Before working at NSSF, Cole was Natural Resource Policy Advisor for former Wyoming Governor Matt Mead, a Conservation Biologist for the USDA Natural Resources Conservation Service, and a Graduate of State University’s Environmental Soil and Water Science program, the organization said.
One eye-catching passage in Cole’s 1,019-word essay notes, “The black bear population increase has produced measurable effects on both people and property. Wildlife agencies and U.S. Department of Agriculture (USDA) reports document large increases in human–bear incidents, rising reports of bears breaking into homes, vehicles and beehives, and a small but notable rise in dangerous encounters that have prompted local management actions like targeted removals, new coexistence programs and, in some states, renewed limited hunts to help manage the black bear population.”
This might offer one explanation why, in an article at Ammoland News about handguns being good defenses against bear attacks, writer Dean Weingarten includes a handful of self-defense shootings involving black bears. Weingarten is something of the resident bear attack/defense writers for the online firearms news publication. He has covered the subject for a long time.

According to Cole’s report, there could be an estimated 11,000 black bears in Florida by next year, if left unchecked. Wisconsin’s bear population has rebounded from about 9,000 in 1989 to possibly more than 24,000 today, according to the state Department of Natural Resources.

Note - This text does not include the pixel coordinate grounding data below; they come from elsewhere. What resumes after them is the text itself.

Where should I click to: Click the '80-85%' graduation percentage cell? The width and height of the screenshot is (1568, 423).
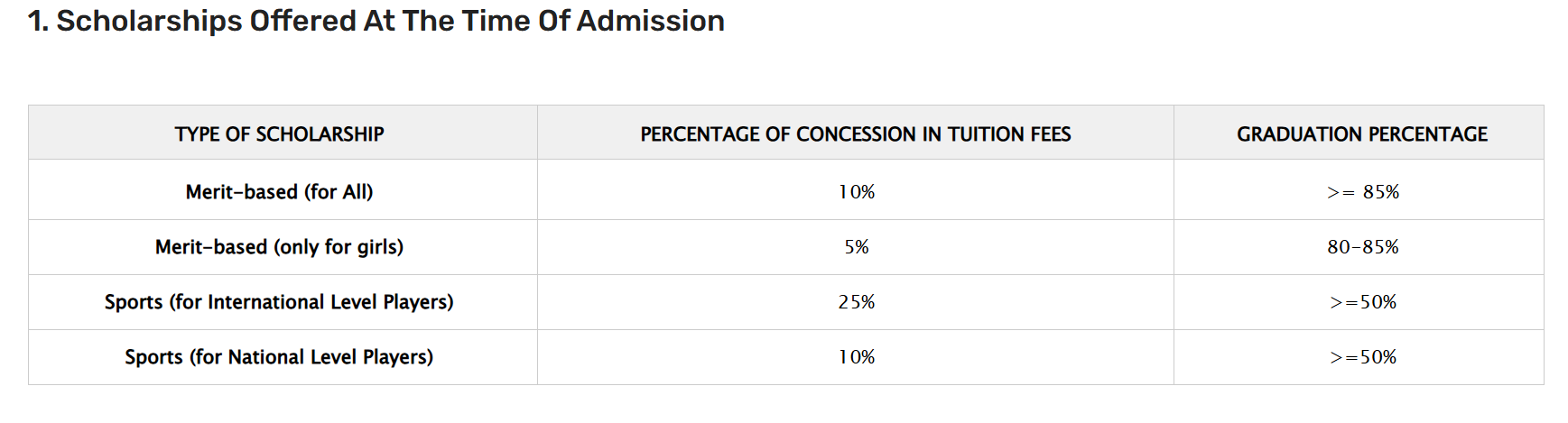click(1362, 247)
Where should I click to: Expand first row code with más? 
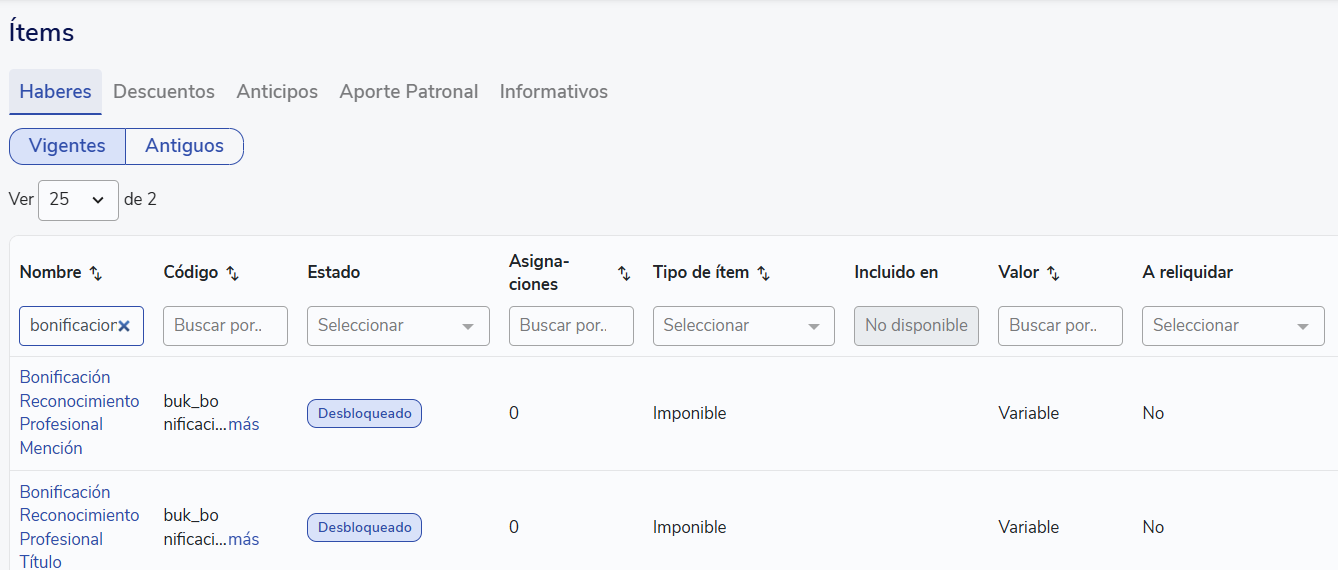[x=243, y=425]

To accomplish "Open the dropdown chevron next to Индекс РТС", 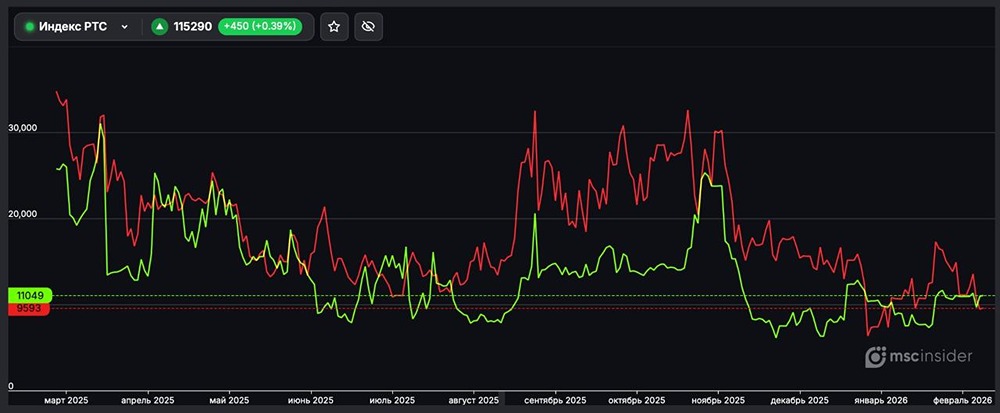I will [124, 27].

Meanwhile, in Washington state, the Department of Fish and Wildlife estimates there are some 22,000 bruins roaming the wilds. The Oregon Department of Fish & Wildlife estimates between 25,000 and 30,000 black bears roam the Beaver State.
While black bear attacks are rare, they do happen. As Weingarten has reported at Ammoland, one black bear was shot in New York state when it broke into a residence. Another bear was killed in Florida as it tangled with a man’s dogs, and a second one was shot by a man when the black bear walked into his back yard and moved toward him aggressively. A fourth involved a bear attack in Wisconsin.
“Meanwhile,” Cole reported in the NSSF article, “authorities have reported first-time fatal black bear attacks in Florida, Arkansas and California in the past year.”